DOCUMENT EXTRACT Start Marker

Marc & Nora ROUND THE WORLD 2005/2006 - Join us!

Peru-Travelogue  |  Travel time: September 2005 - July 2006  |  by marc and nora L.

PERU: Cusco & Machu Picchu

For a long time we were looking forward to come to Cusco and to see the legendary inca ruins of Machu Picchu.

We arrived during the INTY RAYMI celebrations, Inti means Sun and Raymi means Festival, which is Cusco's biggest and most significant fiesta every end of June. It lasts for about 1 week and on the final day, the 24th of June the Inty Raymi is celebrated and many processions take place.

Inti Raymi celebrations

Inti Raymi celebrations

Happy Peruvian Dancer

Happy Peruvian Dancer

the cock, bull and woman

the cock, bull and woman

it goes on and on...

it goes on and on...

the entire day...in any weather...

the entire day...in any weather...

...the celebration lasts 1 week

...the celebration lasts 1 week

and everybody goes crazy

and everybody goes crazy

During the entire week the city is going crazy! Everywhere people are dancing in their traditional costumes, bands play and people are celebrating! Street vendors sell all kinds of food on the street and everybody is drinking lots and lots of alcohol - short, a mega street party!

DOCUMENT EXTRACT End Marker
EXTRACTED DATA Start Marker

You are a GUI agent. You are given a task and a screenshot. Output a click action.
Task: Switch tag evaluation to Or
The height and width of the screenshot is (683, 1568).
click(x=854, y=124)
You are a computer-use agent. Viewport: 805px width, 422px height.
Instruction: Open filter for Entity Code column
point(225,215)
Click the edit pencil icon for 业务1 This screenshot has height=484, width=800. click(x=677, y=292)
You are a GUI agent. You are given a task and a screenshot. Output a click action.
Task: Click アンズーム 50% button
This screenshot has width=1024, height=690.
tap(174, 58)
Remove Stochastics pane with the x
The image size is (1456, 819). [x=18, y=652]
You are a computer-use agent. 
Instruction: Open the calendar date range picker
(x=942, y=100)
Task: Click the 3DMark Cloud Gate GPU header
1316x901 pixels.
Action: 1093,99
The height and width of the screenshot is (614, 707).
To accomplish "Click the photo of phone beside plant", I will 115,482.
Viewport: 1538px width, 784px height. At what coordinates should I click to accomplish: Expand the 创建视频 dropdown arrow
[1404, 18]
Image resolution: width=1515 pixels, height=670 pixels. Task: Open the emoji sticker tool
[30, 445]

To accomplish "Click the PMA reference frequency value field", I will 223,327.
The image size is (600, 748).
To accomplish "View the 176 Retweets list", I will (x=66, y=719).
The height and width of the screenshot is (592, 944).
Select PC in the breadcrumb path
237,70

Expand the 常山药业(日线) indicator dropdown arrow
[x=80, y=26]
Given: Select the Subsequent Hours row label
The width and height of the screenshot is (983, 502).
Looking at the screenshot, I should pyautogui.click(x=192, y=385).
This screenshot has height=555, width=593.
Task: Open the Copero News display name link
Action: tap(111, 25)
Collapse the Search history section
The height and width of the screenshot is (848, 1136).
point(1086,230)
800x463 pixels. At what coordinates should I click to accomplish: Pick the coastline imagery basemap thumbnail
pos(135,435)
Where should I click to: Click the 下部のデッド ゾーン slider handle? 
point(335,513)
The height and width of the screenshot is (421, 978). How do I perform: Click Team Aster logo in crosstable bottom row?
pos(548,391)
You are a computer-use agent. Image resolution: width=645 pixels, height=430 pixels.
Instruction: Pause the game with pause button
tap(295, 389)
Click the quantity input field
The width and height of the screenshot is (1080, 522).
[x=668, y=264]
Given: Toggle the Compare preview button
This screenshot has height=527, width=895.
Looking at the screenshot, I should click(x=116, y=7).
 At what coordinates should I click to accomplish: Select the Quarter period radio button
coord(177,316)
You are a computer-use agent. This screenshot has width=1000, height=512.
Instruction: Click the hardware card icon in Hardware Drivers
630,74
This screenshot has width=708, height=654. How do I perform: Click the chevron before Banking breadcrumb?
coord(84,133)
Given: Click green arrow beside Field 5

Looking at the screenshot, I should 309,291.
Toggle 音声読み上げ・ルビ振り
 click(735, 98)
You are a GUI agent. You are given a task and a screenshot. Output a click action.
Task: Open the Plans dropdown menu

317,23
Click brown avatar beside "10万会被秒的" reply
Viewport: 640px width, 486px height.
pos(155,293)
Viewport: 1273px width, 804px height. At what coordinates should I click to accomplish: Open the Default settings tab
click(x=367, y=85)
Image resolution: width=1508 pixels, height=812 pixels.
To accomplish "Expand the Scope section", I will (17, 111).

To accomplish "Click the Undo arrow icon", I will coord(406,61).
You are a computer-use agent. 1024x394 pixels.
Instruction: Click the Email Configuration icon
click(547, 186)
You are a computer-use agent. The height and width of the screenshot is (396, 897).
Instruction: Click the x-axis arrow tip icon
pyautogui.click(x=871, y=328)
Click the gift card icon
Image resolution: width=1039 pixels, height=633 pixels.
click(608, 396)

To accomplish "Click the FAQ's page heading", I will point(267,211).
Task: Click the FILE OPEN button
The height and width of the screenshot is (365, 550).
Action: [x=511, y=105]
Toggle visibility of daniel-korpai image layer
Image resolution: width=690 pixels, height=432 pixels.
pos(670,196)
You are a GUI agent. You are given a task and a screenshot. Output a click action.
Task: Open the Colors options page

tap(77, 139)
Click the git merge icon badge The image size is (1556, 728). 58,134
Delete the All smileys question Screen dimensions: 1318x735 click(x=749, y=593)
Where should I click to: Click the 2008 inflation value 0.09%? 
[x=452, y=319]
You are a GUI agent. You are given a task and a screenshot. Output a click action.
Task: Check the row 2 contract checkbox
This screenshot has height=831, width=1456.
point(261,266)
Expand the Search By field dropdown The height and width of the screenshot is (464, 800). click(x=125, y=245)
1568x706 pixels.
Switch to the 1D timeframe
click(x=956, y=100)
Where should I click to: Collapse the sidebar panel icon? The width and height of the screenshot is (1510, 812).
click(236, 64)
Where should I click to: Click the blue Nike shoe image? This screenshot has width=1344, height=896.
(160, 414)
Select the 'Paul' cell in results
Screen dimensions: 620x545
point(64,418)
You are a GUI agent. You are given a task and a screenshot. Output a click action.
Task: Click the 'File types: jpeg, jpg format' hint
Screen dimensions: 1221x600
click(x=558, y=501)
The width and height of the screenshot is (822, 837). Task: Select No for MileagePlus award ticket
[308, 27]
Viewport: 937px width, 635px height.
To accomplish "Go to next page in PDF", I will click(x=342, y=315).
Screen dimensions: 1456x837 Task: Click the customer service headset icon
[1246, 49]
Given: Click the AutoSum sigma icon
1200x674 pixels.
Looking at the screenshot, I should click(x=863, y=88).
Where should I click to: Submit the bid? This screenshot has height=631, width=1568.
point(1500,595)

EXTRACTED DATA End Marker

▸ REQUIRED WORK
**A)** Quote the Cusco travelogue word for word, starting at "PERU: Cusco &" and ending at "processions take place.".
**B)** Extend the Cusco travelogue past its final sentence.
The entries have no connection to the Cusco travelogue.

▸ RESPONSES IN ORDER
**A)**
PERU: Cusco & Machu Picchu

For a long time we were looking forward to come to Cusco and to see the legendary inca ruins of Machu Picchu.

We arrived during the INTY RAYMI celebrations, Inti means Sun and Raymi means Festival, which is Cusco's biggest and most significant fiesta every end of June. It lasts for about 1 week and on the final day, the 24th of June the Inty Raymi is celebrated and many processions take place.

**B)**
As I (Nora) developped a tooth ache over the last few days my first visit was the dentist.
If you enjoy reading a disgusting tooth story keep reading, if not skip the following few paragraphs and continue reading after the next photo.
How did the whole disaster start? I woke up with a really bruised feeling in my jaw - my tooth didnt hurt at all, it just felt like somebody punched me into my cheek and i assumed i must have either slept in an awkward position or maybe marc must have dug his elbow into my cheek whilst sleeping.

the pain didnt go away and after a couple of days my tooth started to hurt.
I started taking painkillers which initially helped but then the pain got so big that they stopped working. I couldnt sleep for several nights and was more than happy when we finally arrived in a bigger city to find a dentist.

In the dental clinic i was told that i had a jaw-bone infection. The tooth that hurt was actually a dead one (had a root canal treatment years ago) but due to the infection below this tooth it still hurt. The dentist drilled a hole into my tooth so that the infection could exit. he had to drill pretty deep (23 millimeters) as my roots are loooong. (any memories j when i had my wisdom tooth removed last year?) As all other dentists he couldnt believe how long my roots are.
And he prescribed me antibiotics.
I felt better after the visit - the pressure in my mouth has disappeared and the pain was much less. The next day I had to see the dentist again and he was so confident that I reacted well on the treatment that he decided to fill the hole with a provisional filling.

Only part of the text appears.